Top of Records provided

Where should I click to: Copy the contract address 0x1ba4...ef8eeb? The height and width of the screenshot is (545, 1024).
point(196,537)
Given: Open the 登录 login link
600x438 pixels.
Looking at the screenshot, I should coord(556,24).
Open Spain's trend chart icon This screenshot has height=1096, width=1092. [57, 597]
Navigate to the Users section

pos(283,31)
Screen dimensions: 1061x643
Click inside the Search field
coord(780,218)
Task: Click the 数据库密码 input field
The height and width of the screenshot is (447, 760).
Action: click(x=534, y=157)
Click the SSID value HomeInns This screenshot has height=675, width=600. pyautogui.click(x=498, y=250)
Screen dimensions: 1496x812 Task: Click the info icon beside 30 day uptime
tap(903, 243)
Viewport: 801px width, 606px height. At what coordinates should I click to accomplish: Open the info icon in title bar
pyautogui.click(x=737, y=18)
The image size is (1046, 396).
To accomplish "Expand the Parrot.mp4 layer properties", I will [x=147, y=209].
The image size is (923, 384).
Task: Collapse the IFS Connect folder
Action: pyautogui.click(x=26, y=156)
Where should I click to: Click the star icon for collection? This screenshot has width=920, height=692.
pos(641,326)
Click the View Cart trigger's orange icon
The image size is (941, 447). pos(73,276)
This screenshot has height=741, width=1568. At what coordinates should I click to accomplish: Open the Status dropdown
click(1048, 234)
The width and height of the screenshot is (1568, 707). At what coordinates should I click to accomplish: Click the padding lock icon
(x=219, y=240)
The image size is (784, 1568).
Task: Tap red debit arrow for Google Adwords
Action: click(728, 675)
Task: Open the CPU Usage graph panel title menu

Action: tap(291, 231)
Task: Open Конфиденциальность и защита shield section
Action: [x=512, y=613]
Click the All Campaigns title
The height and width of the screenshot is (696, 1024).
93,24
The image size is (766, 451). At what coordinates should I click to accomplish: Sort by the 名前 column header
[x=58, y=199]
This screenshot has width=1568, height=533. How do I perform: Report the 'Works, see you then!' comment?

Bottom of Records provided

§ Exercise objective: Repeat the entries above verbatim.

§ Solution to this exercise:
Where should I click to: Copy the contract address 0x1ba4...ef8eeb? The height and width of the screenshot is (545, 1024).
point(196,537)
Given: Open the 登录 login link
600x438 pixels.
Looking at the screenshot, I should coord(556,24).
Open Spain's trend chart icon This screenshot has height=1096, width=1092. [57, 597]
Navigate to the Users section

pos(283,31)
Screen dimensions: 1061x643
Click inside the Search field
coord(780,218)
Task: Click the 数据库密码 input field
The height and width of the screenshot is (447, 760).
Action: click(x=534, y=157)
Click the SSID value HomeInns This screenshot has height=675, width=600. pyautogui.click(x=498, y=250)
Screen dimensions: 1496x812 Task: Click the info icon beside 30 day uptime
tap(903, 243)
Viewport: 801px width, 606px height. At what coordinates should I click to accomplish: Open the info icon in title bar
pyautogui.click(x=737, y=18)
The image size is (1046, 396).
To accomplish "Expand the Parrot.mp4 layer properties", I will [x=147, y=209].
The image size is (923, 384).
Task: Collapse the IFS Connect folder
Action: pyautogui.click(x=26, y=156)
Where should I click to: Click the star icon for collection? This screenshot has width=920, height=692.
pos(641,326)
Click the View Cart trigger's orange icon
The image size is (941, 447). pos(73,276)
This screenshot has height=741, width=1568. At what coordinates should I click to accomplish: Open the Status dropdown
click(1048, 234)
The width and height of the screenshot is (1568, 707). At what coordinates should I click to accomplish: Click the padding lock icon
(x=219, y=240)
The image size is (784, 1568).
Task: Tap red debit arrow for Google Adwords
Action: click(728, 675)
Task: Open the CPU Usage graph panel title menu

Action: tap(291, 231)
Task: Open Конфиденциальность и защита shield section
Action: [x=512, y=613]
Click the All Campaigns title
The height and width of the screenshot is (696, 1024).
93,24
The image size is (766, 451). At what coordinates should I click to accomplish: Sort by the 名前 column header
[x=58, y=199]
This screenshot has width=1568, height=533. How do I perform: Report the 'Works, see you then!' comment?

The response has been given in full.